Most book adaptations disappoint. We all know this. The movie cuts your favorite scene, changes the ending, or casts someone who looks nothing like the character you imagined. But occasionally — rarely — an adaptation understands the source material so well that it becomes its own thing.

Understanding vs. copying

The worst adaptations try to be faithful to the plot. The best ones are faithful to the feeling. A great adaptation asks: what did this story make readers feel, and how do we recreate that with a camera?

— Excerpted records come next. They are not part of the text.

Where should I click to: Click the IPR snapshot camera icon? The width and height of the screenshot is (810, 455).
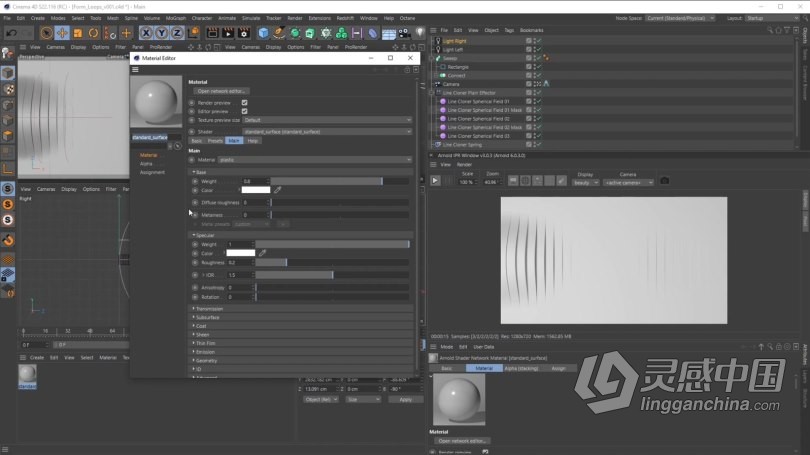(x=664, y=181)
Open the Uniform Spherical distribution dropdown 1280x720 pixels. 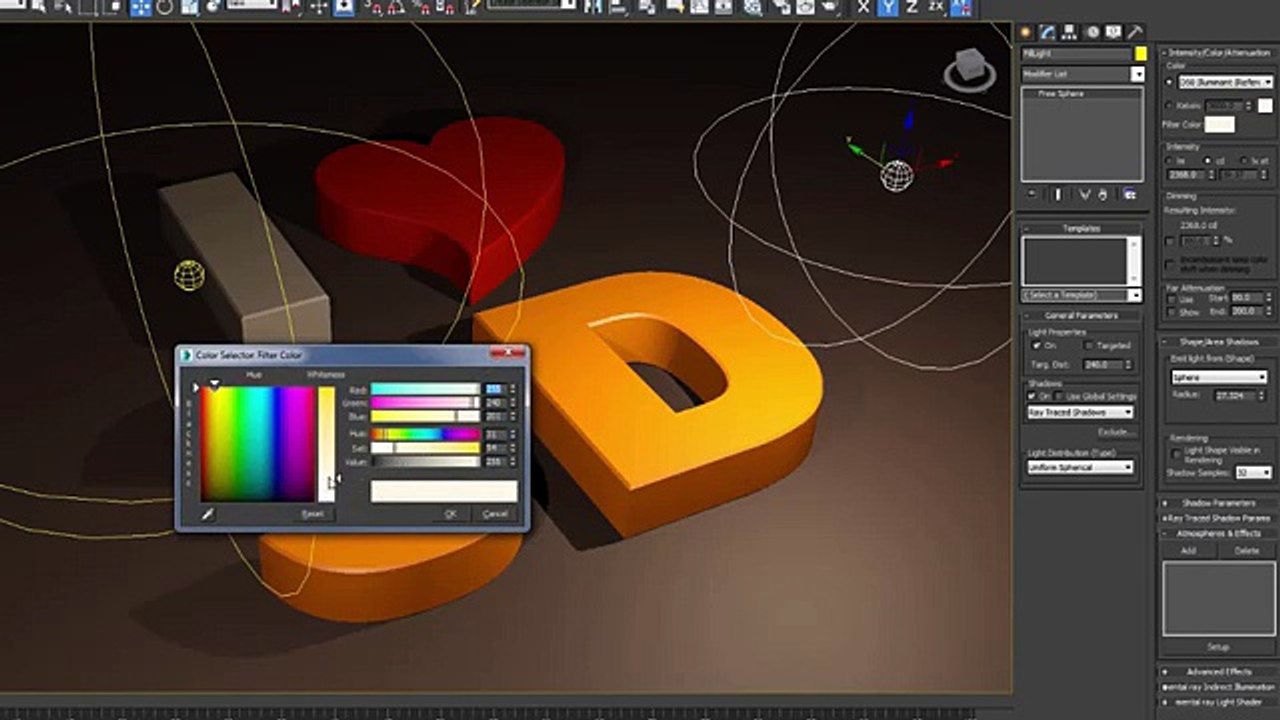coord(1081,467)
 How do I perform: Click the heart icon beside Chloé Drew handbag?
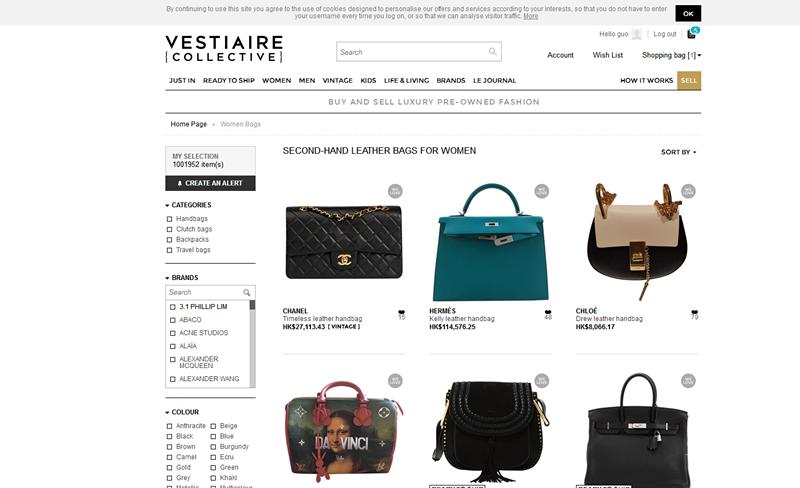pos(694,312)
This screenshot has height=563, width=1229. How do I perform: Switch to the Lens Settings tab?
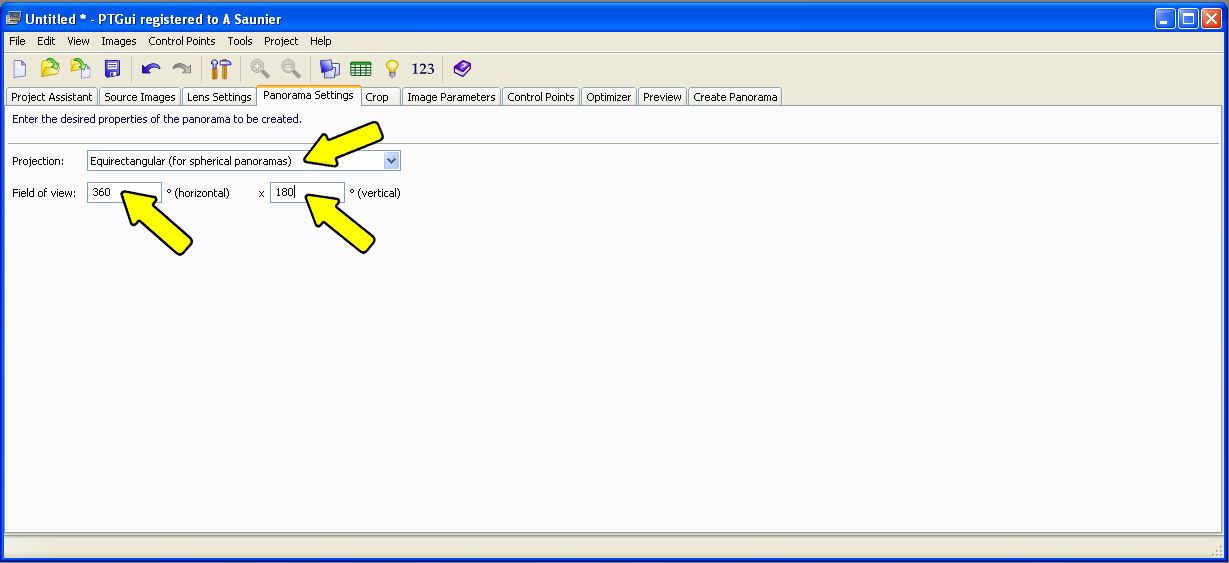click(219, 97)
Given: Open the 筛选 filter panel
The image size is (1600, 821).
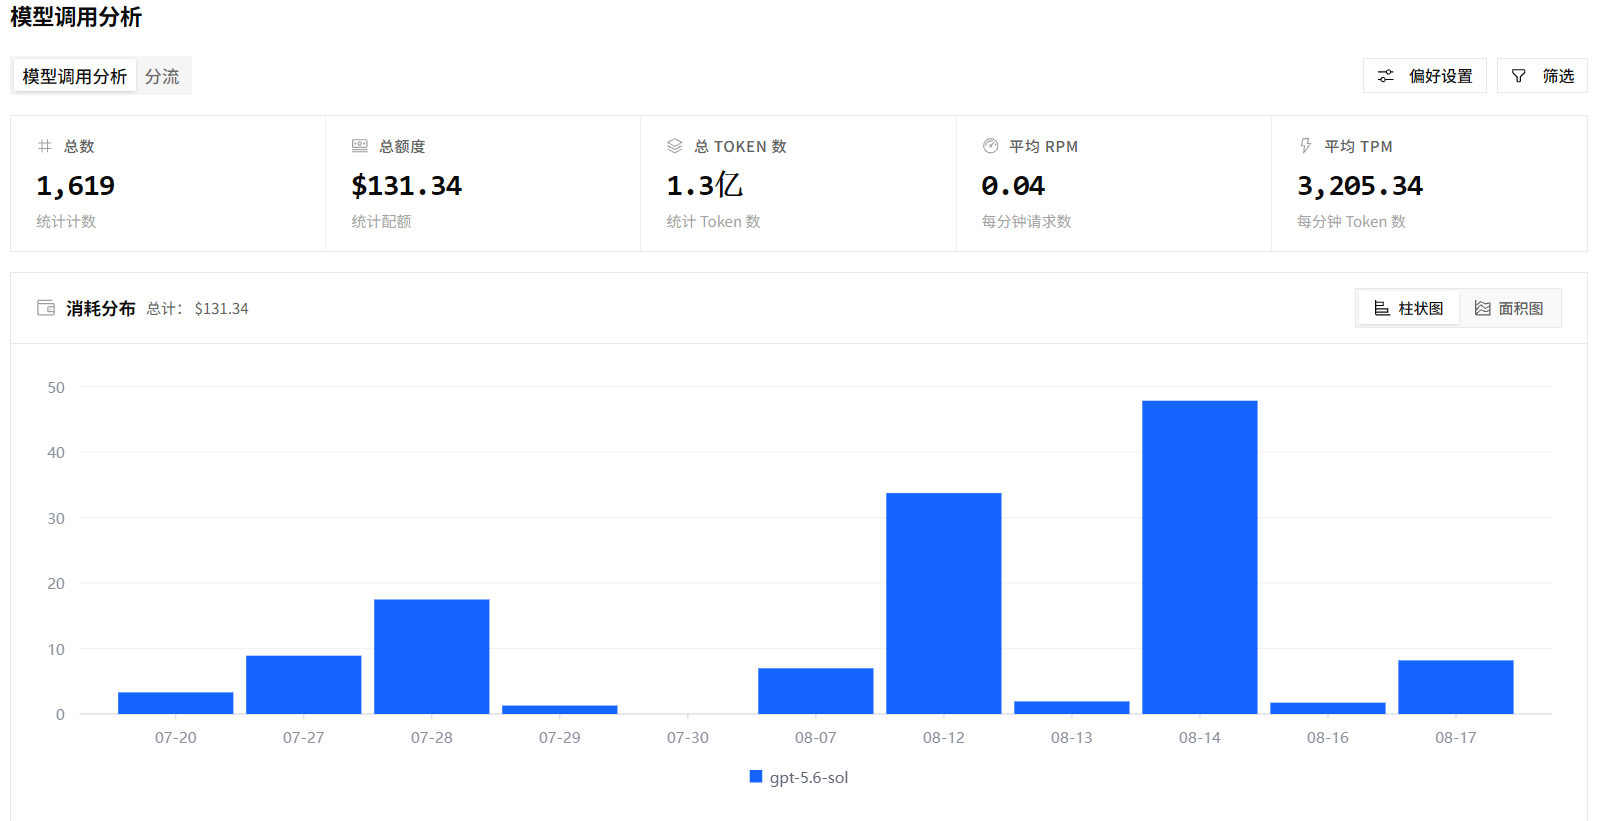Looking at the screenshot, I should pos(1542,76).
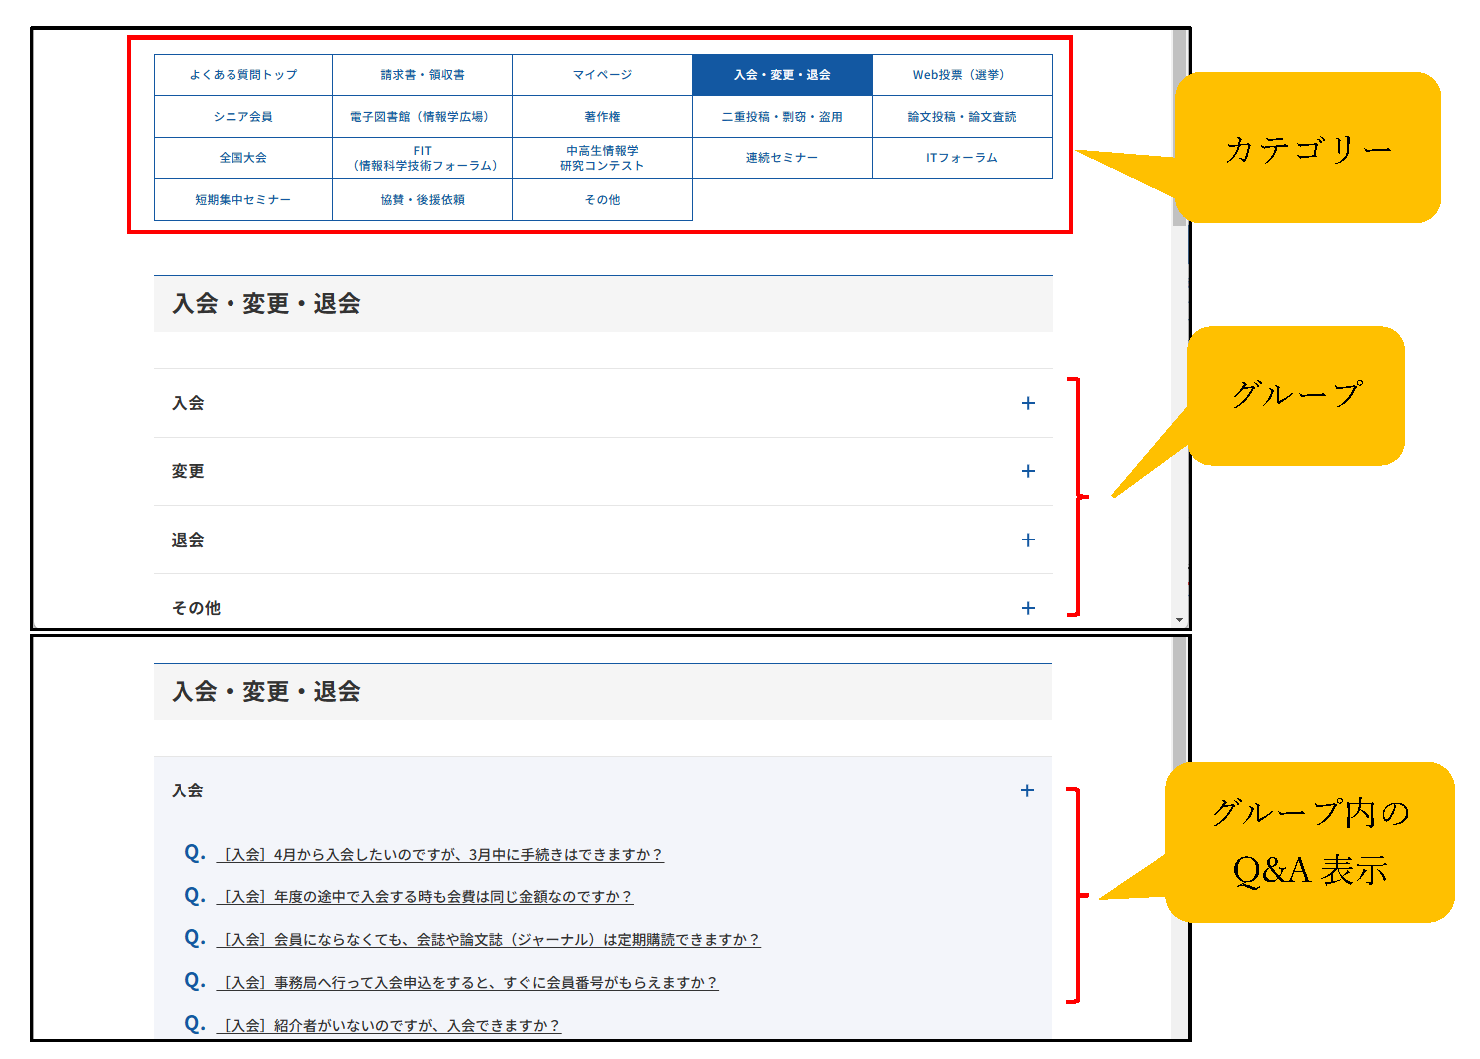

This is why some of the most beloved adaptations take significant liberties with the source material. They change the plot because they understand the plot isn't what mattered — the emotional truth was.

The romance problem

Romance is the hardest genre to adapt because so much of it lives in internal monologue. A book can spend three pages on what a character feels when they accidentally brush hands. A film has to convey that in a glance.

The adaptations that solve this problem usually do it through casting. When you find two actors with genuine chemistry, you don't need the internal monologue. The audience just knows.

A great adaptation doesn't make you forget the book. It makes you see the book differently when you reread it.

What I'm hoping gets adapted next

There are a handful of serialized romance novels that would make incredible limited series. The chapter-by-chapter structure translates naturally to episodic television, and streaming platforms have gotten better at letting romance stories breathe instead of rushing them.